Segment Start: EXTRACTED DATA

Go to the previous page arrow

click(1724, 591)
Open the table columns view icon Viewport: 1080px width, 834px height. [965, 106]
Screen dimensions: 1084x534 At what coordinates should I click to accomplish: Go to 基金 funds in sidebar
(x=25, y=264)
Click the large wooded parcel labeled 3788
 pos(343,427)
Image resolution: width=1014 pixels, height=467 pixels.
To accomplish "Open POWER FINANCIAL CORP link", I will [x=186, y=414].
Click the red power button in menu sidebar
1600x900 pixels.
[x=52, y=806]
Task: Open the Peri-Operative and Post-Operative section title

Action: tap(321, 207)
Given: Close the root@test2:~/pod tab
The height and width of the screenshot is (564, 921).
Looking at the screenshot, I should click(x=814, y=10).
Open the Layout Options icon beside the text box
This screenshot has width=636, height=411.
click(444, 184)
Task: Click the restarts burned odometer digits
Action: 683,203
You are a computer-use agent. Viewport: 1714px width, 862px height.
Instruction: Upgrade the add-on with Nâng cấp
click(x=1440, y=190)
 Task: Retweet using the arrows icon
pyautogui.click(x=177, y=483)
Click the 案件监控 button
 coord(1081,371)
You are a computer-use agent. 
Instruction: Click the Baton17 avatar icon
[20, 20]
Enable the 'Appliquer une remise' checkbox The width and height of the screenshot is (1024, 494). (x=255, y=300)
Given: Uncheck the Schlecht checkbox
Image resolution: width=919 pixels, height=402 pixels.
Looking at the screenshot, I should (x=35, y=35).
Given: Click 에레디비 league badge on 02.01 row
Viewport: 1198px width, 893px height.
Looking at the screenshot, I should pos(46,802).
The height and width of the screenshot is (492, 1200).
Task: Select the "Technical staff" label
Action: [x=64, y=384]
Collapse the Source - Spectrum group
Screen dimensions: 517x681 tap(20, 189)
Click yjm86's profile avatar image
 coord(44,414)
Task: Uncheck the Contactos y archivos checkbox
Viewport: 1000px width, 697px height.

Segment End: EXTRACTED DATA

### EXERCISE DESCRIPTION
Give again, word for word, the lines of the listing, starting at its first line and ending with the line containing "Given: Click 에레디비 league badge on 02.01 row".

### TASK SOLUTION
Go to the previous page arrow

click(1724, 591)
Open the table columns view icon Viewport: 1080px width, 834px height. [965, 106]
Screen dimensions: 1084x534 At what coordinates should I click to accomplish: Go to 基金 funds in sidebar
(x=25, y=264)
Click the large wooded parcel labeled 3788
 pos(343,427)
Image resolution: width=1014 pixels, height=467 pixels.
To accomplish "Open POWER FINANCIAL CORP link", I will [x=186, y=414].
Click the red power button in menu sidebar
1600x900 pixels.
[x=52, y=806]
Task: Open the Peri-Operative and Post-Operative section title

Action: tap(321, 207)
Given: Close the root@test2:~/pod tab
The height and width of the screenshot is (564, 921).
Looking at the screenshot, I should click(x=814, y=10).
Open the Layout Options icon beside the text box
This screenshot has width=636, height=411.
click(444, 184)
Task: Click the restarts burned odometer digits
Action: 683,203
You are a computer-use agent. Viewport: 1714px width, 862px height.
Instruction: Upgrade the add-on with Nâng cấp
click(x=1440, y=190)
 Task: Retweet using the arrows icon
pyautogui.click(x=177, y=483)
Click the 案件监控 button
 coord(1081,371)
You are a computer-use agent. 
Instruction: Click the Baton17 avatar icon
[20, 20]
Enable the 'Appliquer une remise' checkbox The width and height of the screenshot is (1024, 494). (x=255, y=300)
Given: Uncheck the Schlecht checkbox
Image resolution: width=919 pixels, height=402 pixels.
Looking at the screenshot, I should (x=35, y=35).
Given: Click 에레디비 league badge on 02.01 row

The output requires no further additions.